At the moment when this happened, the participants in the experiments looked at the monitor, where a set of thin black and white stripes was displayed, slightly turned to the left or right. The volunteers had to understand which way the lines were looking and press the corresponding button on the remote control, while the scientists monitored whether the brain irradiation changed the quality of the responses.

There were indeed changes in the work of the brain: when Ranev and his colleagues turned on the DLPFC, the accuracy of the volunteers' responses dropped, as did their confidence in their innocence. This, according to the researchers, indicates that this part of the cortex is involved in the primary processing of data and its stimulation generated a lot of "noise" in the perceived picture.

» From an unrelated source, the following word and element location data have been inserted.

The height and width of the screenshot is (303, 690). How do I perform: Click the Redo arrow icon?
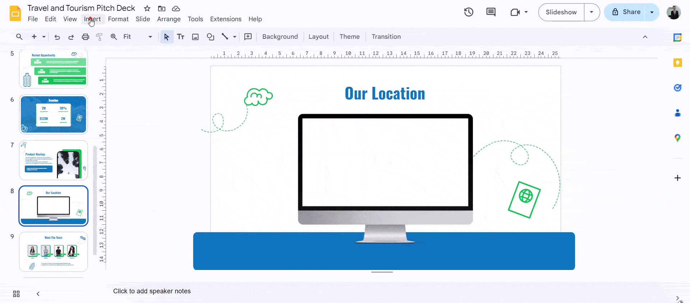(71, 37)
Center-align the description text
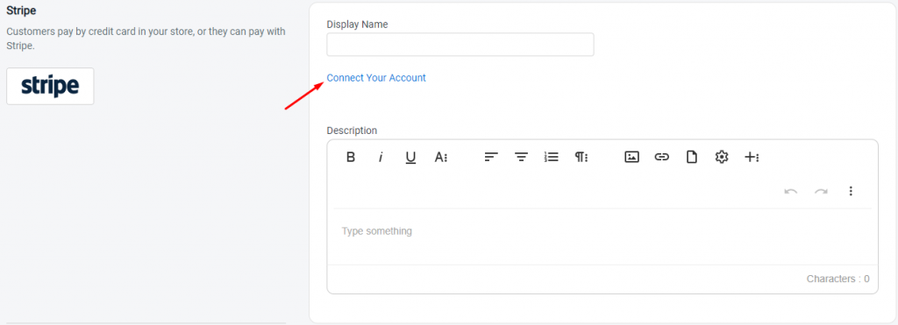The image size is (898, 325). (521, 157)
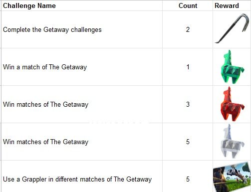Click count cell showing 3
The width and height of the screenshot is (251, 192).
point(188,104)
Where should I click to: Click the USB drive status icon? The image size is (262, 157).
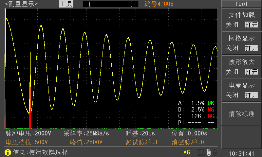[x=209, y=152]
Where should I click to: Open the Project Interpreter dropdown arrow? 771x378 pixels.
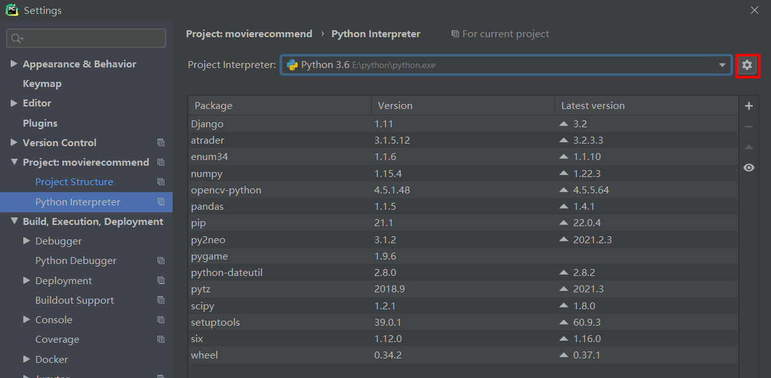pos(722,66)
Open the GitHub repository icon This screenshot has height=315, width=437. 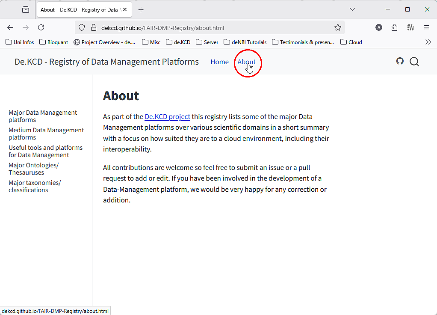(400, 61)
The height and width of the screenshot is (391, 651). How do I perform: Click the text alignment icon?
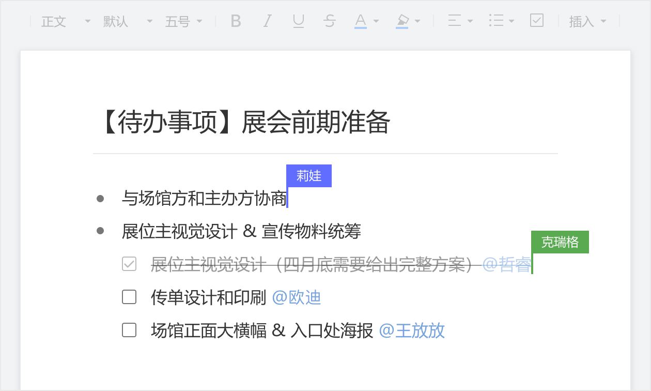455,21
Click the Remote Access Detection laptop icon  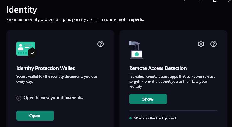click(x=136, y=50)
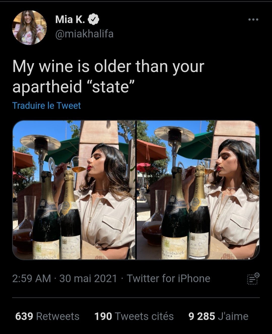Click the Retweets count number 639

coord(24,316)
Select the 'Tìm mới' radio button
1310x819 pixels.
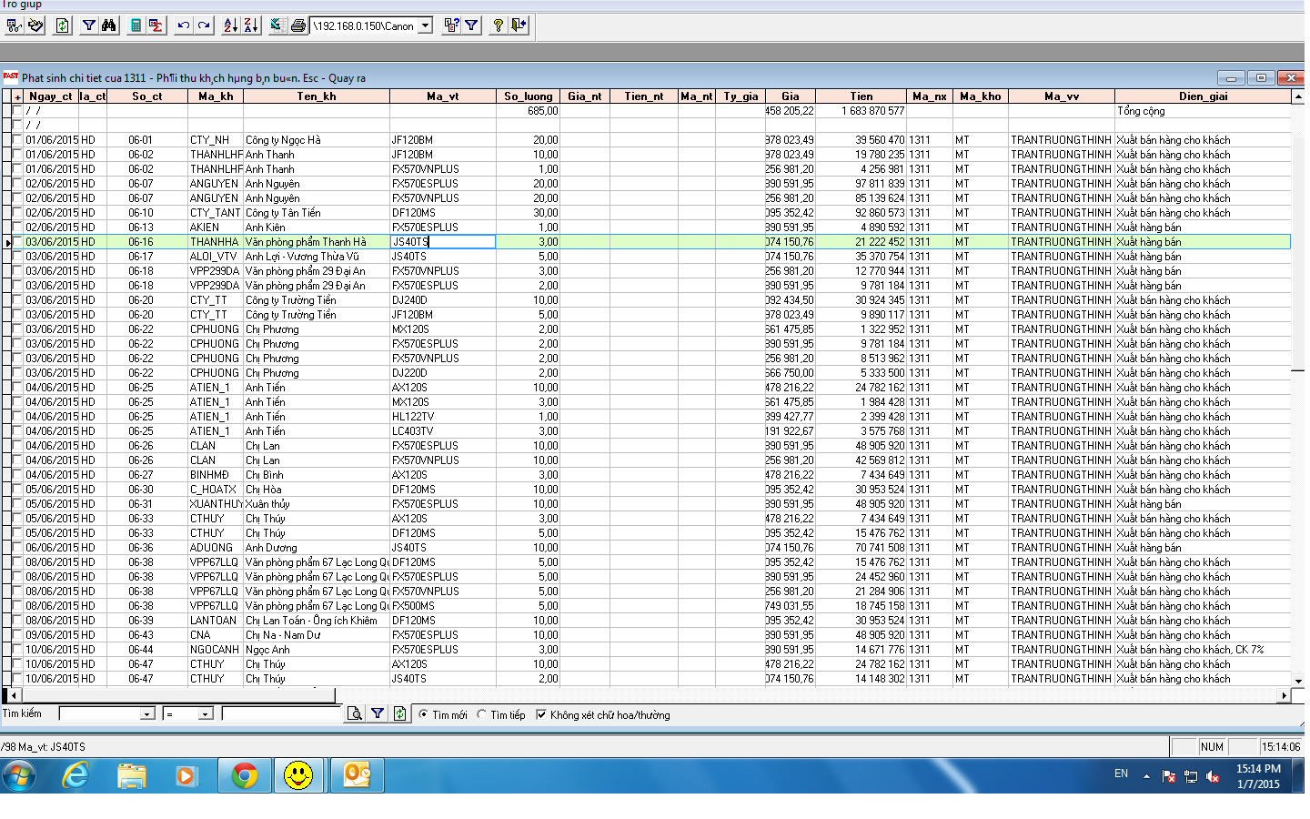424,714
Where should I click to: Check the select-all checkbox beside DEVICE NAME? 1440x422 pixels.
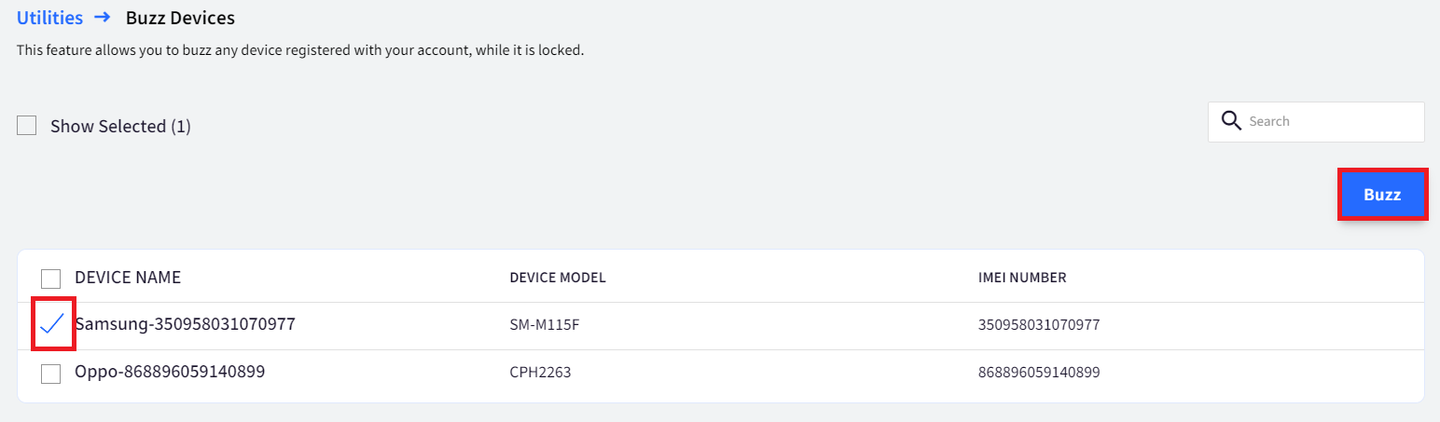pos(51,278)
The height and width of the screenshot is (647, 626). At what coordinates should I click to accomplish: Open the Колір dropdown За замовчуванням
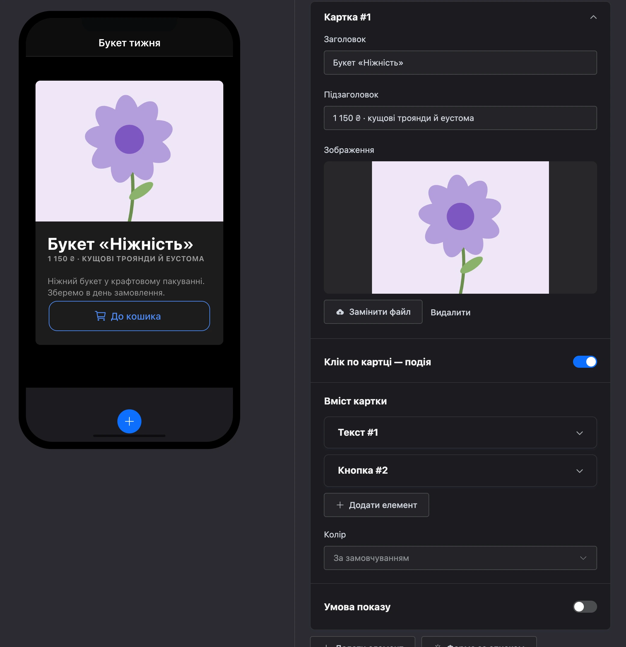click(x=460, y=558)
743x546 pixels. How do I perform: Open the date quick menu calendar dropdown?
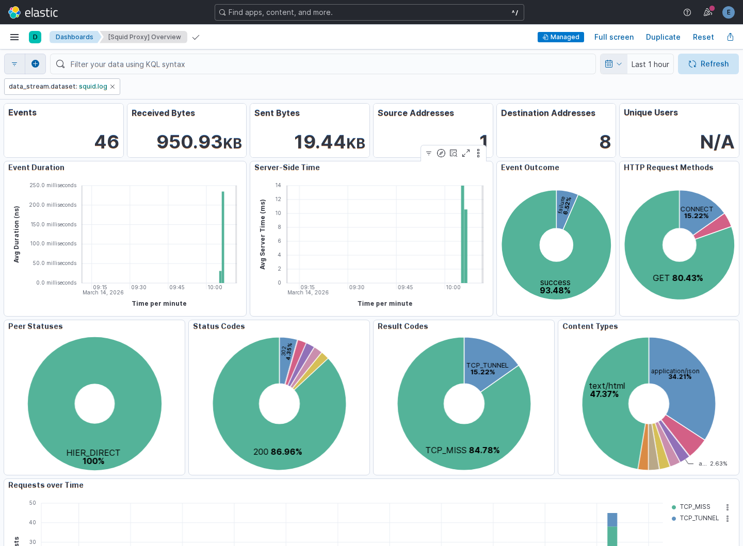click(613, 64)
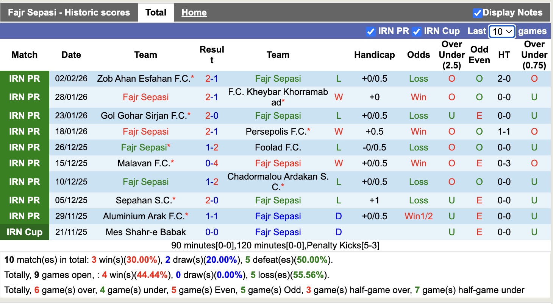Click the 1-1 Aluminium Arak score
Viewport: 553px width, 304px height.
coord(212,216)
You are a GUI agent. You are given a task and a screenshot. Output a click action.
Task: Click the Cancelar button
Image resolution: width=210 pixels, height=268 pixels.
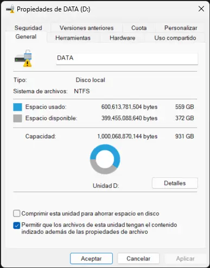tap(138, 259)
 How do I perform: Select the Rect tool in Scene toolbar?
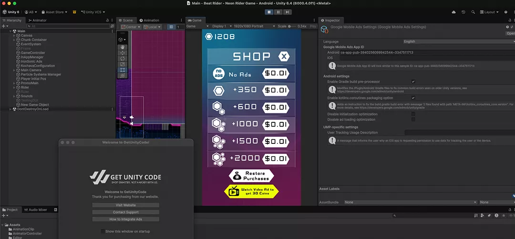[123, 70]
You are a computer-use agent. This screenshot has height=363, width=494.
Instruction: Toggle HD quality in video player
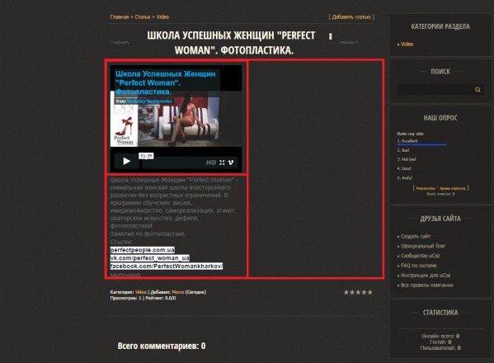click(211, 163)
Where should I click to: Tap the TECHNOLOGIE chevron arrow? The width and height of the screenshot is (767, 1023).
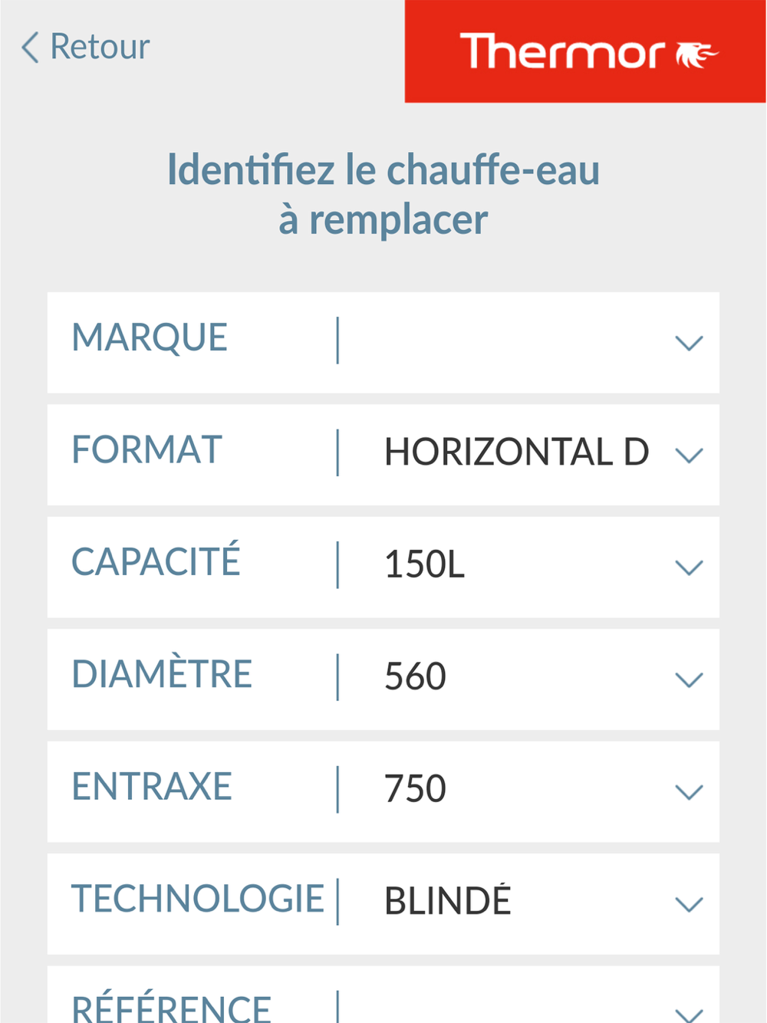point(689,904)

The suppression of aPFC's work led to more interesting consequences - the wards of neurophysiologists began to make more mistakes and more often see mirages instead of real lines, but at the same time their confidence in their actions and answers did not fall and they did not believe that they were seeing something that did not exist.

It turns out that this part of the cortex plays the role of a neurocensor - it analyzes the data coming from a neighbor, comparing them with what is already in the person's memory, and checking the level of attentiveness and arousal. This part of the cortex, as scientists explain, helps to look at the brain from the outside and check the correctness of its work using logic and alternative data sources.

Accordingly, stimulating this region of the brain can help many schizophrenics and other people with problems with perception of reality to return from the world of illusions and inaudible voices to normal life. Further study of it, as scientists themselves hope, will help to understand where human consciousness is hidden and how it works.